*** Opening Supplied text ***

Next year will mark the 100th anniversary of Franz Kafka’s death. My introduction to Kafka dates from the early-1980s. I was at home, lying in bed on a sunny afternoon. I turned on the TV to watch channel 45, a small local Baltimore TV station that had as its two hosts Captain Chesapeake and a creature named Mondy The Sea Monster. Normally at the hour they showed The Three Stooges or Laurel and Hardy shorts. That day there was a movie playing that must’ve begun shortly before I tuned in for I missed the opening titles. It was in black and white and had a repetitive and beautifully lugubrious soundtrack. It wasn’t exactly what one might call fun, but it was so odd and so many strange turns that I kept watching. Anthony Perkins was in it and then I saw Orson Welles and Akim Tamiroff show up. The film had an atmosphere that I really liked, a strange non-linear, dream-like feel and very interesting camera work. Finally it ended and Captain Chesapeake and Mondy announced that we’d just watched Welles’ film version of Kafka’s The Trial.
I mentioned to my girlfriend at the time that I liked the movie and wanted to read the book. She was working at the law offices of Stephen L. Miles, a Baltimore lawyer who advertised continually on TV. Anyway, my friend noticed that he had a copy of The Trial sitting in the waiting room, probably as a joke, and that the spine of the book showed it was unread. She brought it home as a present. I thoroughly enjoyed it and became a Kafka initiate.
My next interaction with Kafka took place the first time I visited Paris, in 1984 when I happened to go by the Centre Pompidou. There was a large exhibition of Kafka material, writings, drawings, memorabilia, etc. I didn’t speak French at the time, and I don’t speak German, so the only thing I remember are some scribbles he did and some letters under glass.
By a strange coincidence, 12 years later, when I moved to Paris I learned that the curator of that Kafka exhibition was a family friend of the woman with whom I was to ultimately have a child. I learned she knew the Kafka family and I wound up staying in the Kafka house in Prague and meeting the daughter of Ottla, Kafka’s favorite sister. Her name was Vera, she was around 90 at the time. Meeting her was like coming into contact with a living representative of the historical past, though almost blind and wheelchair-bound, she was like a monument, serene, powerful and tragic.

*** Closing Supplied text ***

Questions on the material →
[1] In the Kafka essay, who was Vera?
[2] Write a continuation of the Kafka essay, starting after its last sentence.
The records that come next are from a different source and are unrelated to the Kafka essay.

*** Opening Dataset entries ***

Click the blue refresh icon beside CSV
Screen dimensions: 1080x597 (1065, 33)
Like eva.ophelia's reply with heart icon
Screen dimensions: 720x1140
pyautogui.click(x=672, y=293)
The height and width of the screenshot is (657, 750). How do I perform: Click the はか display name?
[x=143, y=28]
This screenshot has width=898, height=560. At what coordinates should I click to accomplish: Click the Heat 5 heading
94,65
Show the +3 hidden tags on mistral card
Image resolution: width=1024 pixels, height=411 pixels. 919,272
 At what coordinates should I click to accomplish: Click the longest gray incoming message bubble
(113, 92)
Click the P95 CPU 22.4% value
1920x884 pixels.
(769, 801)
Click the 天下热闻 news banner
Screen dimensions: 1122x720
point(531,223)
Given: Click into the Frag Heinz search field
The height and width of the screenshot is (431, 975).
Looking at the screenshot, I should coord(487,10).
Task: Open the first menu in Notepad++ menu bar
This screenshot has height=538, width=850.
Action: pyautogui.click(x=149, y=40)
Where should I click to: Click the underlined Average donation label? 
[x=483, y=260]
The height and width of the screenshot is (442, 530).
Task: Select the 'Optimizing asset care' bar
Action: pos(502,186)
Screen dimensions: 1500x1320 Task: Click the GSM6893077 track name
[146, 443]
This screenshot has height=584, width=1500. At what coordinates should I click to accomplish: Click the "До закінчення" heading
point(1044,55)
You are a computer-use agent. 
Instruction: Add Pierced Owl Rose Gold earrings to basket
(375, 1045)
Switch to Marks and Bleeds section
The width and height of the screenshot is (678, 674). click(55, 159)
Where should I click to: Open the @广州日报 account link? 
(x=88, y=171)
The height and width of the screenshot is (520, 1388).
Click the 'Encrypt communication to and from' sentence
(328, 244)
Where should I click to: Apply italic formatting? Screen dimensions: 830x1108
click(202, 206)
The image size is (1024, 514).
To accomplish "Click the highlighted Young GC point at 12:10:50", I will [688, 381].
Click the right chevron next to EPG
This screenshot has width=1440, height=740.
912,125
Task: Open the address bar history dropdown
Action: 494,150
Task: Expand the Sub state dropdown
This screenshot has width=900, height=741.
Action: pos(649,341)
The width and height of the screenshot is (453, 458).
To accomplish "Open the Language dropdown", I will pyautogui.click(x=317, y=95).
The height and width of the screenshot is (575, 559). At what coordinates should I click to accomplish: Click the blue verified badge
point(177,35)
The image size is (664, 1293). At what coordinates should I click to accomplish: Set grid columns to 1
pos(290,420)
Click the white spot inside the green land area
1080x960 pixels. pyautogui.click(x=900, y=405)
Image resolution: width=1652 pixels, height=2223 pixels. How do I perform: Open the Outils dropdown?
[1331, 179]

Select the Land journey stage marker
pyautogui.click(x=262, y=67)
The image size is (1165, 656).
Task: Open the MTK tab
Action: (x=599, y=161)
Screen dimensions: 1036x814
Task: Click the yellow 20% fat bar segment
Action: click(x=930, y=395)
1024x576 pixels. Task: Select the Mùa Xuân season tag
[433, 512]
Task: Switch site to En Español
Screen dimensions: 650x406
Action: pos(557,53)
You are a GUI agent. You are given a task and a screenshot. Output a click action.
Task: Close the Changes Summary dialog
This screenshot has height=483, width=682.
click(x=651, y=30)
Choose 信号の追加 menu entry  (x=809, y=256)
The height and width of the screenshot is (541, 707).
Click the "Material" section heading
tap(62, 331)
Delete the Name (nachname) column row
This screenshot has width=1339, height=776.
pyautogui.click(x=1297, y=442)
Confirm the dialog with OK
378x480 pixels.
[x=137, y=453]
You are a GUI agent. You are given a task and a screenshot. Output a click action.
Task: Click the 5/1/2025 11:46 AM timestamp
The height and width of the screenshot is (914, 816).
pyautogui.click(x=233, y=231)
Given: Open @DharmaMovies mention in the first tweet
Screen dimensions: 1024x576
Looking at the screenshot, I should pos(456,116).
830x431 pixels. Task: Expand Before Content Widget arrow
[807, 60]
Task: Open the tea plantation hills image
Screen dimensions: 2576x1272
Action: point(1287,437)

*** Closing Dataset entries ***

Responses to the exercise →
[1] She was the daughter of Ottla, Kafka's favorite sister.

[2]
Kafka’s often presented as an Expressionist figure, a tortured soul wandering about Prague in bureaucratic hell, accompanied by Cabinet of Dr. Caligari-like backdrops. While it’s true that many of his stories have a dark psychological aspect, this vision of Kafka ignores his penchant for slapstick comedy. During the Covid lockdowns in Paris I did a lot of reading. I noticed The Castle, Kafka’s last novel on my shelf and decided to read it again, having only a vague memory of it. It was the right choice. I think it saved me from what could’ve been a very deep state-controlled depression. I liked it so much that I read it twice, in quick succession. It’s a laugh riot, filled with crazy characters and Chaplin-like situations. What else can you say about a book where in the first scene the hero makes love to a barmaid below the counter in a busy Tavern only to discover that she’s the mistress of the man who controls his fate? Or when the job of land-surveyor he has come to fill is found not to exist, they make him the school teacher and set up his lodgings in the main room of school house where he has to move them each time he teaches class? It’s said that Kafka, when reading his books to his friends, would break into fits of laughter. This humor in Kafka, which I have subsequently learned is no secret to German readers of his works, runs throughout his entire work.